Input material =>
******************************

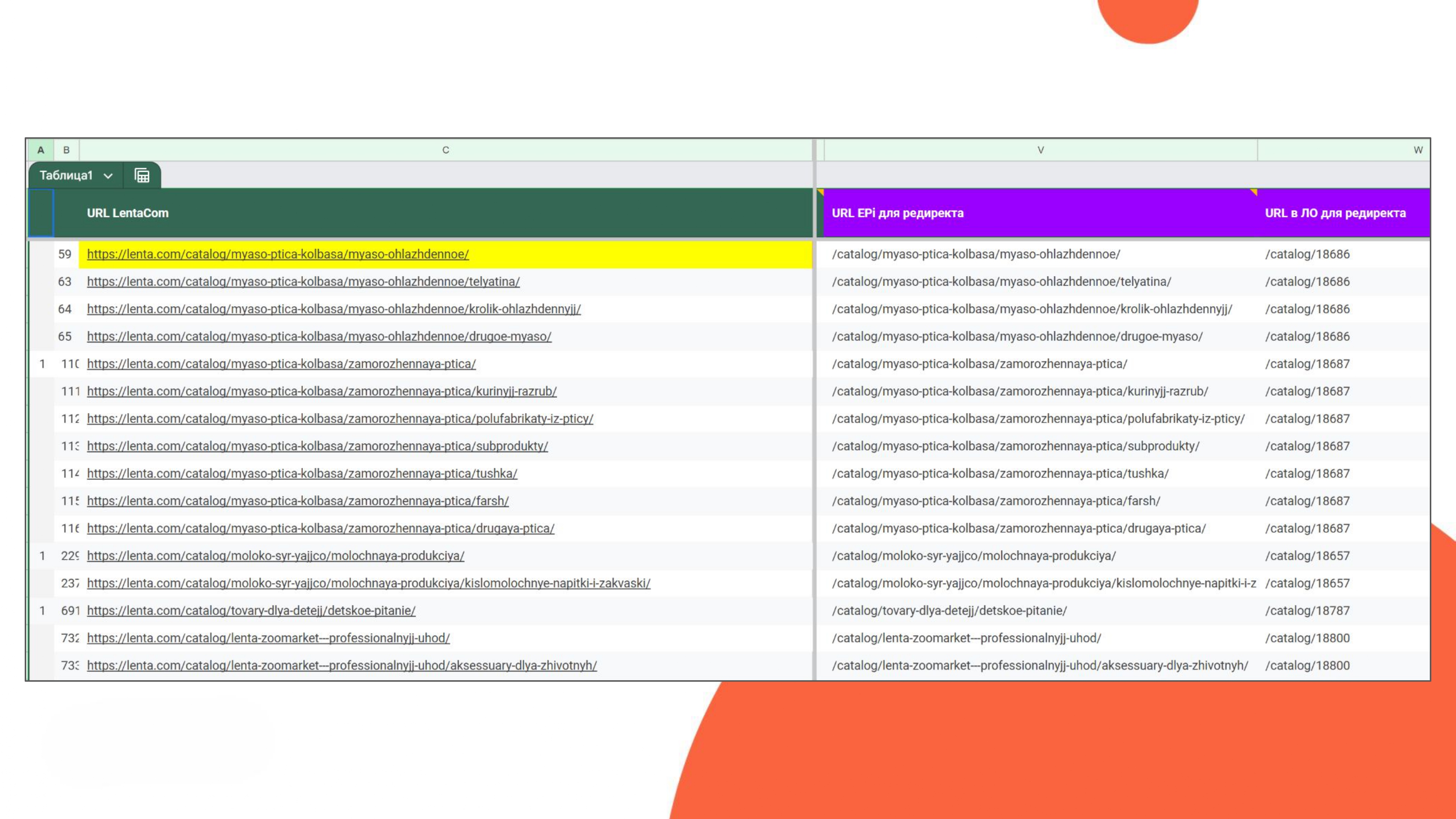The height and width of the screenshot is (819, 1456).
Task: Click the note marker on URL EPi header
Action: [821, 193]
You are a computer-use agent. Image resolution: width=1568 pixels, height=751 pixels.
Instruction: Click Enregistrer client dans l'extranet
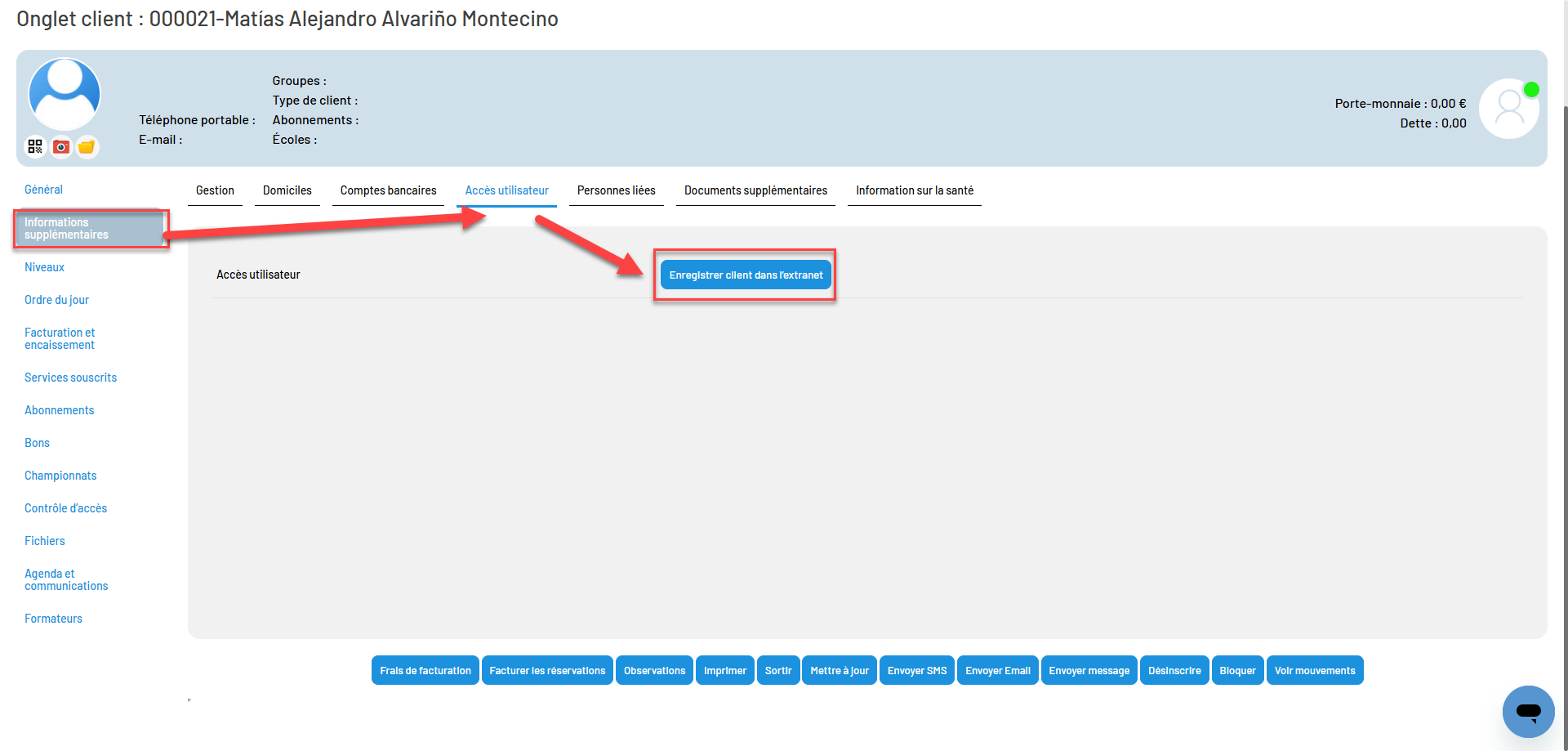[x=745, y=275]
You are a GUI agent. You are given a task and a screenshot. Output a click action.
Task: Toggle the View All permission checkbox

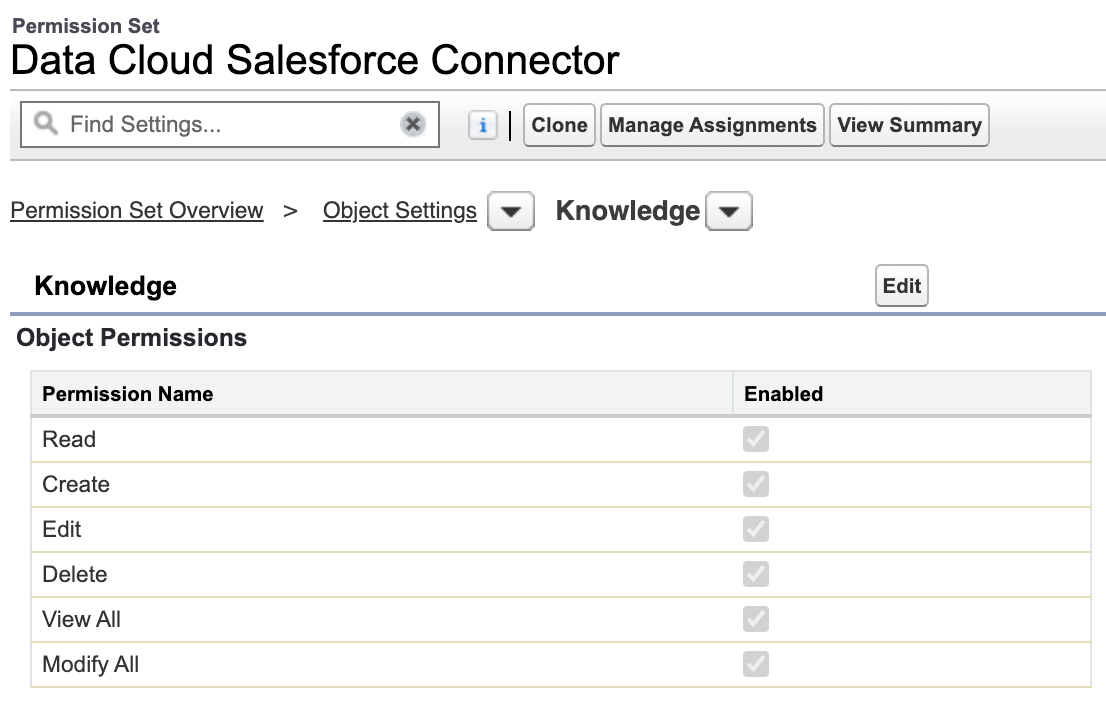point(755,619)
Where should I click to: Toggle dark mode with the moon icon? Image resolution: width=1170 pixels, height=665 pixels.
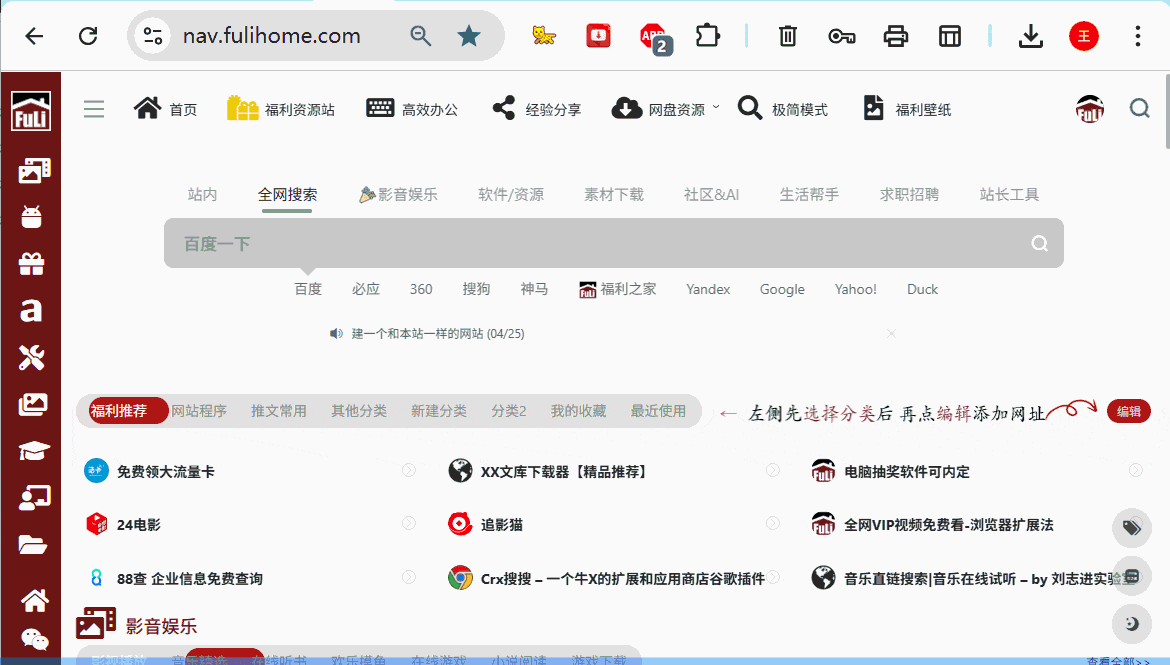(1131, 624)
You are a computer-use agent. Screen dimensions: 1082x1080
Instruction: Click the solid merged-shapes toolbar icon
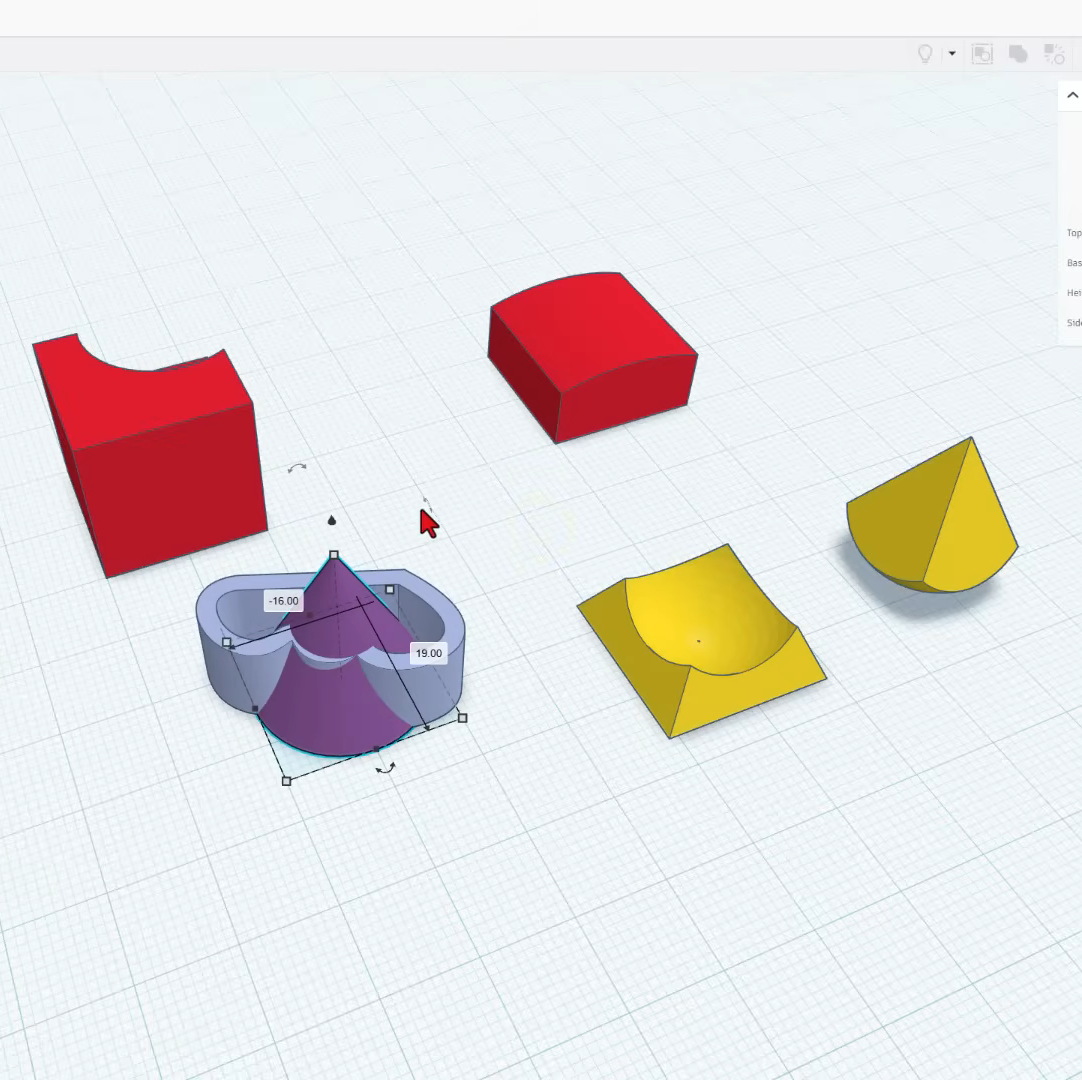(x=1018, y=54)
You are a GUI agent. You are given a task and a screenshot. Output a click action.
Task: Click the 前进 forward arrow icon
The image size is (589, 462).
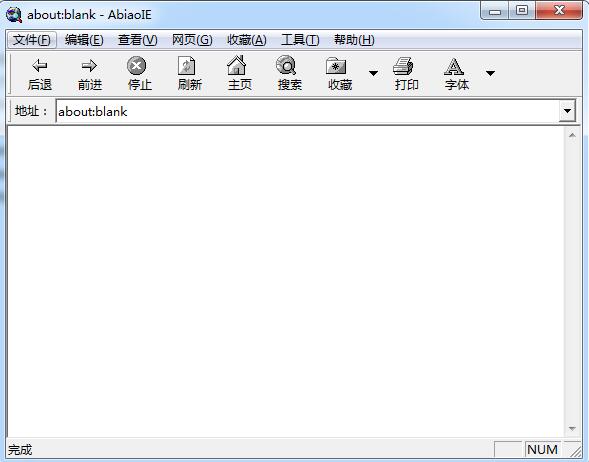89,66
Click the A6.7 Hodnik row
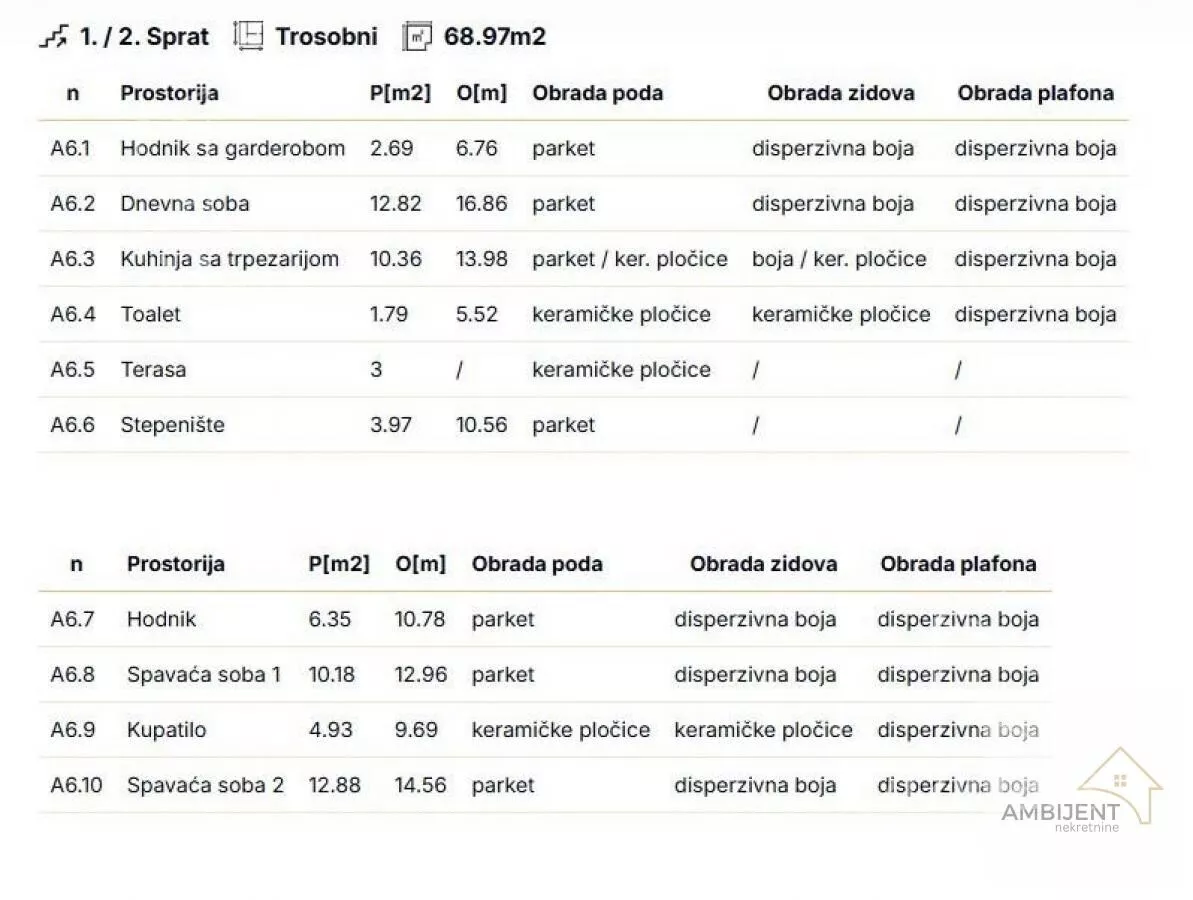Viewport: 1193px width, 900px height. click(x=545, y=619)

******************************

Given task =>
Pick out every line in the items above that contains the word "Toggle". The match must respect uppercase and lowercase.

Answer to this exercise =>
Task: Toggle the View All permission checkbox
Where should I click to: Toggle dark mode with the moon icon? Image resolution: width=1170 pixels, height=665 pixels.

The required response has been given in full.